La BCE est très attentive au niveau des anticipations d’inflation. Ce niveau est dernièrement remonté de 1,56 à 1,67%. Il ne me parait donc pas que la Banque centrale soit dans l’urgence d’agir. Le président de l’institution monétaire Mario Draghi devrait davantage rester dans un discours rassurant selon lequel la BCE se tient prête à intervenir si nécessaire. Un tel discours pourrait avoir un impact de court terme sur le marché.

D’aucuns tablent sur des annonces concrètes de la BCE début décembre, car elle pourra alors s’appuyer sur les nouvelles prévisions de son staff s’agissant de la croissance et de l’inflation au sein de la zone euro ?

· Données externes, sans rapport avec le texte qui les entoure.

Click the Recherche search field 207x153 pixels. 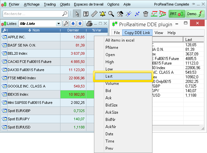click(32, 14)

La BCE a commencé à mettre œuvre son programme de rachat sur les titres de dette souveraine depuis quatre mois. Elle ne dispose pas encore du recul nécessaire pour accroitre dès décembre ce programme dans sa taille ou dans sa durée. Elle devrait essentiellement chercher à aider à la psychologie du marché en communiquant notamment sur sa réflexion d’un élargissement de son champ d’intervention pour stimuler le crédit bancaire car le programme de rachat d’actifs adossés aux crédits bancaires (ABS) reste timide.

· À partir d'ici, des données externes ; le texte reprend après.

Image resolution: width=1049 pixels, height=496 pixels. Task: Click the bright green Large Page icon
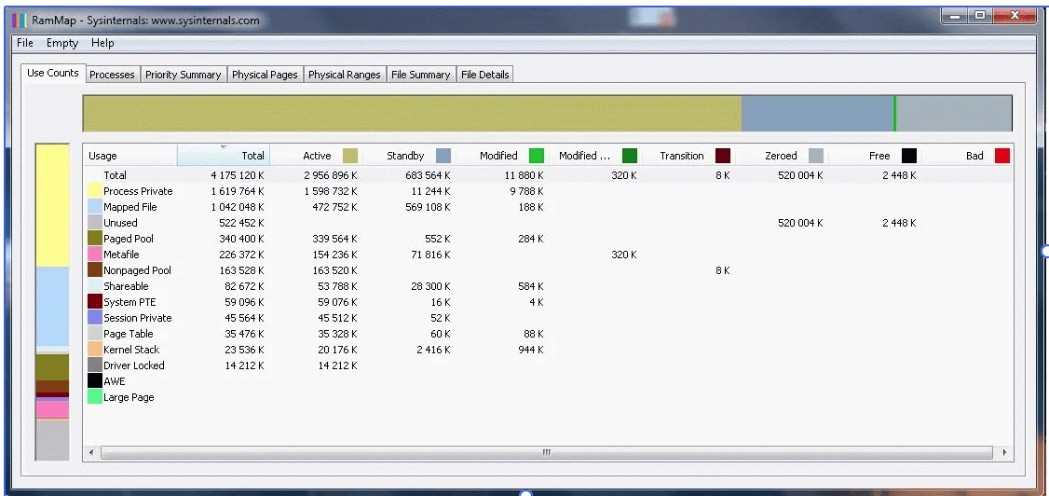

Une véritable extension du programme de la BCE pourrait être acté si les anticipations d’inflation venaient de nouveau à connaitre un vif recul du fait d’un obscurcissement de la toile de fond macro ou microéconomique afin de permettre à ancrage de ces anticipations à un niveau plus élevé entre 1,5% et 2%.

Quel principal risque entrevoyez-vous pour le maintien du parcours ascendant des actions de la zone euro ?

Un statu quo de la Fed au sujet de ses taux directeurs pourrait supposer la prise en compte d’un risque de désinflation plus prononcé aux Etats-Unis du fait des difficultés rencontrées par le reste du monde et alimenter l’inquiétude du marché.
Un relèvement des taux ne serait de nature à rassurer les marchés s’il s’avère nécessaire, donc si les statistiques économiques américaines sont suffisamment bonnes. Si la Fed venait à agir alors que les statistiques étaient encore mitigées, il n’est pas du tout acquis que le marché salue cette action.

Je pense que la menace réside davantage dans l’intensification des doutes des investisseurs quant à l’efficacité réelle des politiques monétaires accommodantes des banques eu égard à l’état des économies réelles. Dans ce cas, nous pourrions avoir une révision négative des anticipations de croissance à long terme et d’inflation dans les grandes régions du monde, que ce soit aux Etats-Unis, au Japon, en Europe, en Chine... Cette révision négative impliquerait forcément une incidence sur les attentes en termes de progression des profits des entreprises.

Est-il raisonnable d’envisager un retour du Cac 40 autour des 5000 points d’ici la fin de l’année ?

Cela me parait un peu audacieux. Il faudrait une véritable surprise au niveau de l’activité ou de la politique monétaire de la BCE.

Avez-vous réduit la voilure sur votre exposition aux actions de la zone euro depuis le début de l’année ?

Nous avons réduit la voilure. Nous ne faisons pas le pari de miser plus sur les valeurs cycliques que sur les valeurs défensives. Nous considérons qu’être sur les actions de la zone euro c’est déjà prendre un risque cyclique. Nous ne voulons pas empiler un risque cyclique sur un autre risque cyclique.
Nous sommes davantage sur les larges capitalisations que sur les petites et moyennes capitalisations car nous sommes d’avis que les valorisations sont plus attractives dans le premier compartiment.
Nous préférons les valeurs locales, exposées à la croissance domestique, aux valeurs internationales du fait du caractère atypique de la reprise.
Nous conservons un certain engouement pour les valeurs bancaires européennes en raison du redémarrage du crédit.